## What to produce
Would you print the records below without changing anything?

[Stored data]
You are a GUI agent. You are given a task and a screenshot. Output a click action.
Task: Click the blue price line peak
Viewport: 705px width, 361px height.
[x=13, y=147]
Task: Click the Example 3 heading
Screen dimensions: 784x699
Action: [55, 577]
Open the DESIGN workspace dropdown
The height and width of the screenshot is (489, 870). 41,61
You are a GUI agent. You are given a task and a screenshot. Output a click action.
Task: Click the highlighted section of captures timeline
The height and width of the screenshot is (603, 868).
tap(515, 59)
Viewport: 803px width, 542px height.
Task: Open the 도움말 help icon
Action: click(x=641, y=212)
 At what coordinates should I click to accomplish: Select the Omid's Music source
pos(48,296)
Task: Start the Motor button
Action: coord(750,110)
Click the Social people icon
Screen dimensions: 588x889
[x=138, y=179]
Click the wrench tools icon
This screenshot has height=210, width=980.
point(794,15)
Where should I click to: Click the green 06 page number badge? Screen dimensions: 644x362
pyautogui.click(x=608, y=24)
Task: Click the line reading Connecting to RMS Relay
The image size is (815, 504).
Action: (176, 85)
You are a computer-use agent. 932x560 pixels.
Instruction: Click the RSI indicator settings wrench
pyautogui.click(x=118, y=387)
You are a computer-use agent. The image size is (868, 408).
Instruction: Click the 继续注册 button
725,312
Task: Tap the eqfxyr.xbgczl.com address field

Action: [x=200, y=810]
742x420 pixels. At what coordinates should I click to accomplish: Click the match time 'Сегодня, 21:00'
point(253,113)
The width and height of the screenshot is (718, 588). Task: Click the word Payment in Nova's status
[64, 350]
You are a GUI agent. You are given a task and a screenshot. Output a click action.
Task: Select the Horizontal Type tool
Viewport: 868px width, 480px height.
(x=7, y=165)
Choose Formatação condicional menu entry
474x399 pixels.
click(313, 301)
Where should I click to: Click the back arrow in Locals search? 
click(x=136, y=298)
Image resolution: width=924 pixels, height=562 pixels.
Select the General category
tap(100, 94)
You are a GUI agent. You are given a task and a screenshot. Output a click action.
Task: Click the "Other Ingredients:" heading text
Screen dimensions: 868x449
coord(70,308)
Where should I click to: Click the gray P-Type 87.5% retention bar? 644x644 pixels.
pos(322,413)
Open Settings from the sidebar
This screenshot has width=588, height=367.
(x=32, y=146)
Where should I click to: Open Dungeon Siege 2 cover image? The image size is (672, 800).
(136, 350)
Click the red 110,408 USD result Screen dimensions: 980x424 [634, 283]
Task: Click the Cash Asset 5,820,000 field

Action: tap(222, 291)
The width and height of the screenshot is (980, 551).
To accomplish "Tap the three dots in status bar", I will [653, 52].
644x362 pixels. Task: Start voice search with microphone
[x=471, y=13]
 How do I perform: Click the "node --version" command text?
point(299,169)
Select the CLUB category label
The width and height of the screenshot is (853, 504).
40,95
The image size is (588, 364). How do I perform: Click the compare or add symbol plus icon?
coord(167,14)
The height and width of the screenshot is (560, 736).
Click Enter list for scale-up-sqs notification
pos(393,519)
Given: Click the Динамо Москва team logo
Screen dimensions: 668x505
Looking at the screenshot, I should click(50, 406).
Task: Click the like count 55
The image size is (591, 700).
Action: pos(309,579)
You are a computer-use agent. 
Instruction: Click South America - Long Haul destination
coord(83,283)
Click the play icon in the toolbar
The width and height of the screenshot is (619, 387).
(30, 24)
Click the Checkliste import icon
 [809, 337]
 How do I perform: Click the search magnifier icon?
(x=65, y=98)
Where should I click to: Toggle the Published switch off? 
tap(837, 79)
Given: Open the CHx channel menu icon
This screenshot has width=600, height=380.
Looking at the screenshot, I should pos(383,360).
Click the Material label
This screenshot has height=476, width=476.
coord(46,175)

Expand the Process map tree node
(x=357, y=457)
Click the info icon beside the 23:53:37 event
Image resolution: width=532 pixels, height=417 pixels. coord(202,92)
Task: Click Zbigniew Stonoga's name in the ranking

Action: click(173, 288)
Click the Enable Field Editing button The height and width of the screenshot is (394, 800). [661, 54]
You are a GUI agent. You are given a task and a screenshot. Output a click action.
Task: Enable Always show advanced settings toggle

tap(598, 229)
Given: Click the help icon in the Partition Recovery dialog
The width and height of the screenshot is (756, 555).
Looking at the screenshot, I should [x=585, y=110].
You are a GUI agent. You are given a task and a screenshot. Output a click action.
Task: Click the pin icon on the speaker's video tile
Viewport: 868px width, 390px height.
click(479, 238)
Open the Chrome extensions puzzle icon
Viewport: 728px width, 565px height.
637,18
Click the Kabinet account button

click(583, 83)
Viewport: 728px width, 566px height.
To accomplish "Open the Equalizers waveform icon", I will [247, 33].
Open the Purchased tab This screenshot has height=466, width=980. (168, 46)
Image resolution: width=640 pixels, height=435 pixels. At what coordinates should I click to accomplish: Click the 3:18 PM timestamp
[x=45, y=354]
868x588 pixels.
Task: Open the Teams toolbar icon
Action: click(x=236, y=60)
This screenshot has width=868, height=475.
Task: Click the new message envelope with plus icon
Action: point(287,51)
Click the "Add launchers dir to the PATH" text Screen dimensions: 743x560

## Answer to this problem
You are a GUI agent. You are given a task and a screenshot. Output a click action.
Task: Click the blue price line peak
Viewport: 705px width, 361px height.
[x=13, y=147]
Task: Click the Example 3 heading
Screen dimensions: 784x699
Action: [55, 577]
Open the DESIGN workspace dropdown
The height and width of the screenshot is (489, 870). 41,61
You are a GUI agent. You are given a task and a screenshot. Output a click action.
Task: Click the highlighted section of captures timeline
The height and width of the screenshot is (603, 868).
tap(515, 59)
Viewport: 803px width, 542px height.
Task: Open the 도움말 help icon
Action: click(x=641, y=212)
 At what coordinates should I click to accomplish: Select the Omid's Music source
pos(48,296)
Task: Start the Motor button
Action: coord(750,110)
Click the Social people icon
Screen dimensions: 588x889
[x=138, y=179]
Click the wrench tools icon
This screenshot has height=210, width=980.
point(794,15)
Where should I click to: Click the green 06 page number badge? Screen dimensions: 644x362
pyautogui.click(x=608, y=24)
Task: Click the line reading Connecting to RMS Relay
The image size is (815, 504).
Action: (176, 85)
You are a computer-use agent. 932x560 pixels.
Instruction: Click the RSI indicator settings wrench
pyautogui.click(x=118, y=387)
You are a computer-use agent. The image size is (868, 408).
Instruction: Click the 继续注册 button
725,312
Task: Tap the eqfxyr.xbgczl.com address field

Action: [x=200, y=810]
742x420 pixels. At what coordinates should I click to accomplish: Click the match time 'Сегодня, 21:00'
point(253,113)
The width and height of the screenshot is (718, 588). Task: Click the word Payment in Nova's status
[64, 350]
You are a GUI agent. You are given a task and a screenshot. Output a click action.
Task: Select the Horizontal Type tool
Viewport: 868px width, 480px height.
(x=7, y=165)
Choose Formatação condicional menu entry
474x399 pixels.
click(313, 301)
Where should I click to: Click the back arrow in Locals search? 
click(x=136, y=298)
Image resolution: width=924 pixels, height=562 pixels.
Select the General category
tap(100, 94)
You are a GUI agent. You are given a task and a screenshot. Output a click action.
Task: Click the "Other Ingredients:" heading text
Screen dimensions: 868x449
coord(70,308)
Where should I click to: Click the gray P-Type 87.5% retention bar? 644x644 pixels.
pos(322,413)
Open Settings from the sidebar
This screenshot has width=588, height=367.
(x=32, y=146)
Where should I click to: Open Dungeon Siege 2 cover image? The image size is (672, 800).
(136, 350)
Click the red 110,408 USD result Screen dimensions: 980x424 [634, 283]
Task: Click the Cash Asset 5,820,000 field

Action: tap(222, 291)
The width and height of the screenshot is (980, 551).
To accomplish "Tap the three dots in status bar", I will [653, 52].
644x362 pixels. Task: Start voice search with microphone
[x=471, y=13]
 How do I perform: Click the "node --version" command text?
point(299,169)
Select the CLUB category label
The width and height of the screenshot is (853, 504).
40,95
The image size is (588, 364). How do I perform: Click the compare or add symbol plus icon?
coord(167,14)
The height and width of the screenshot is (560, 736).
Click Enter list for scale-up-sqs notification
pos(393,519)
Given: Click the Динамо Москва team logo
Screen dimensions: 668x505
Looking at the screenshot, I should click(50, 406).
Task: Click the like count 55
The image size is (591, 700).
Action: pos(309,579)
You are a computer-use agent. 
Instruction: Click South America - Long Haul destination
coord(83,283)
Click the play icon in the toolbar
The width and height of the screenshot is (619, 387).
(30, 24)
Click the Checkliste import icon
 [809, 337]
 How do I perform: Click the search magnifier icon?
(x=65, y=98)
Where should I click to: Toggle the Published switch off? 
tap(837, 79)
Given: Open the CHx channel menu icon
This screenshot has width=600, height=380.
Looking at the screenshot, I should pos(383,360).
Click the Material label
This screenshot has height=476, width=476.
coord(46,175)

Expand the Process map tree node
(x=357, y=457)
Click the info icon beside the 23:53:37 event
Image resolution: width=532 pixels, height=417 pixels. coord(202,92)
Task: Click Zbigniew Stonoga's name in the ranking

Action: click(173, 288)
Click the Enable Field Editing button The height and width of the screenshot is (394, 800). [661, 54]
You are a GUI agent. You are given a task and a screenshot. Output a click action.
Task: Enable Always show advanced settings toggle

tap(598, 229)
Given: Click the help icon in the Partition Recovery dialog
The width and height of the screenshot is (756, 555).
Looking at the screenshot, I should [x=585, y=110].
You are a GUI agent. You are given a task and a screenshot. Output a click action.
Task: Click the pin icon on the speaker's video tile
Viewport: 868px width, 390px height.
click(479, 238)
Open the Chrome extensions puzzle icon
Viewport: 728px width, 565px height.
637,18
Click the Kabinet account button

click(583, 83)
Viewport: 728px width, 566px height.
To accomplish "Open the Equalizers waveform icon", I will [247, 33].
Open the Purchased tab This screenshot has height=466, width=980. (168, 46)
Image resolution: width=640 pixels, height=435 pixels. At what coordinates should I click to accomplish: Click the 3:18 PM timestamp
[x=45, y=354]
868x588 pixels.
Task: Open the Teams toolbar icon
Action: click(x=236, y=60)
This screenshot has width=868, height=475.
Task: Click the new message envelope with plus icon
Action: point(287,51)
Click the "Add launchers dir to the PATH" text Screen dimensions: 743x560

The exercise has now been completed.